DATASET CONTENT: Begin
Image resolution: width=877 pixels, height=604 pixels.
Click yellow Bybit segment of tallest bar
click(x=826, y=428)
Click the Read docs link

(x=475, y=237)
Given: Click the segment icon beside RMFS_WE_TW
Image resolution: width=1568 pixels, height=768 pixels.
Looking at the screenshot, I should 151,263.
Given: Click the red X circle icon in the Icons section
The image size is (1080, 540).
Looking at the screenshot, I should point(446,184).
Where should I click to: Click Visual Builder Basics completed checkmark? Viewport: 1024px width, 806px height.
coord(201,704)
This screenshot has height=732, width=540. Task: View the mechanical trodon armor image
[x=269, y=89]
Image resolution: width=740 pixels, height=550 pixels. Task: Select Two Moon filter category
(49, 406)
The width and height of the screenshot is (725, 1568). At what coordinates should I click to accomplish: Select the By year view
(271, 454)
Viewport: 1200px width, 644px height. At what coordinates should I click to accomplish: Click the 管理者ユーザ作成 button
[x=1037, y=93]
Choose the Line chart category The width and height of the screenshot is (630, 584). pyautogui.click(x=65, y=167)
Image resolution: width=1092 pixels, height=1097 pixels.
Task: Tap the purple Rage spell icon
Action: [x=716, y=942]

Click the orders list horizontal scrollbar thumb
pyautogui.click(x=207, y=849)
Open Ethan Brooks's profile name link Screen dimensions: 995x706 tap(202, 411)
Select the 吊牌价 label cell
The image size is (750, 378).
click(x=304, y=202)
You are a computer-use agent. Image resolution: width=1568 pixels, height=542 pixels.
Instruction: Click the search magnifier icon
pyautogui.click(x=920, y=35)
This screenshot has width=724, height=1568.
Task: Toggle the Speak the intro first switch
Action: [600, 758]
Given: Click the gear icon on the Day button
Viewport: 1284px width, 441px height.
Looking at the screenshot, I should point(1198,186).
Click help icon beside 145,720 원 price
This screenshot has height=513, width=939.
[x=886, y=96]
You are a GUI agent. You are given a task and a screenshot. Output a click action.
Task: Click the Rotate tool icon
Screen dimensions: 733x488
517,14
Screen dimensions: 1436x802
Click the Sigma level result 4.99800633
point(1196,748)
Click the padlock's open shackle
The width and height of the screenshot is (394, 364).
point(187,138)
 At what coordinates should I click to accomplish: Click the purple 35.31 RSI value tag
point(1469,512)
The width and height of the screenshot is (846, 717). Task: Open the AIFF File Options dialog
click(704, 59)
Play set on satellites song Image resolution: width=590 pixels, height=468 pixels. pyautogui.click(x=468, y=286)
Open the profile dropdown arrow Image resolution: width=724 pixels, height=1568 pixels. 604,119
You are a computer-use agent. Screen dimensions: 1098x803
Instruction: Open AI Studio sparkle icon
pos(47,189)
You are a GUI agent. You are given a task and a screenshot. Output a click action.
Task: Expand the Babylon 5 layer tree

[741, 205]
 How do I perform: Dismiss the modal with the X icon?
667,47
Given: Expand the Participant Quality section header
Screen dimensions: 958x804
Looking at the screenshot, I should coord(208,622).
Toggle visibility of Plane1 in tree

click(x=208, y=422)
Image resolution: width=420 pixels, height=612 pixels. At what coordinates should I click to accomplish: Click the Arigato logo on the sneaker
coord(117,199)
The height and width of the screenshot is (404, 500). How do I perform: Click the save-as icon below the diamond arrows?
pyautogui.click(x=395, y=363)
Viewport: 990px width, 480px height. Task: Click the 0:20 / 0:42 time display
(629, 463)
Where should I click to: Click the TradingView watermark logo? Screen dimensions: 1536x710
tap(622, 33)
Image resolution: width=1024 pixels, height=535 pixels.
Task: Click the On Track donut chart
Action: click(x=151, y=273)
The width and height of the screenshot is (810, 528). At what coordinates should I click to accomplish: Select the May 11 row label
DATASET CONTENT: End
* WHAT THE TASK ASKS *
The lines from the one containing "Given: Expand the" through the last line of the records are to be transcribed exactly, with nothing else added.

* OUTPUT *
Given: Expand the Participant Quality section header
Screen dimensions: 958x804
Looking at the screenshot, I should coord(208,622).
Toggle visibility of Plane1 in tree

click(x=208, y=422)
Image resolution: width=420 pixels, height=612 pixels. At what coordinates should I click to accomplish: Click the Arigato logo on the sneaker
coord(117,199)
The height and width of the screenshot is (404, 500). How do I perform: Click the save-as icon below the diamond arrows?
pyautogui.click(x=395, y=363)
Viewport: 990px width, 480px height. Task: Click the 0:20 / 0:42 time display
(629, 463)
Where should I click to: Click the TradingView watermark logo? Screen dimensions: 1536x710
tap(622, 33)
Image resolution: width=1024 pixels, height=535 pixels.
Task: Click the On Track donut chart
Action: click(x=151, y=273)
The width and height of the screenshot is (810, 528). At what coordinates should I click to accomplish: Select the May 11 row label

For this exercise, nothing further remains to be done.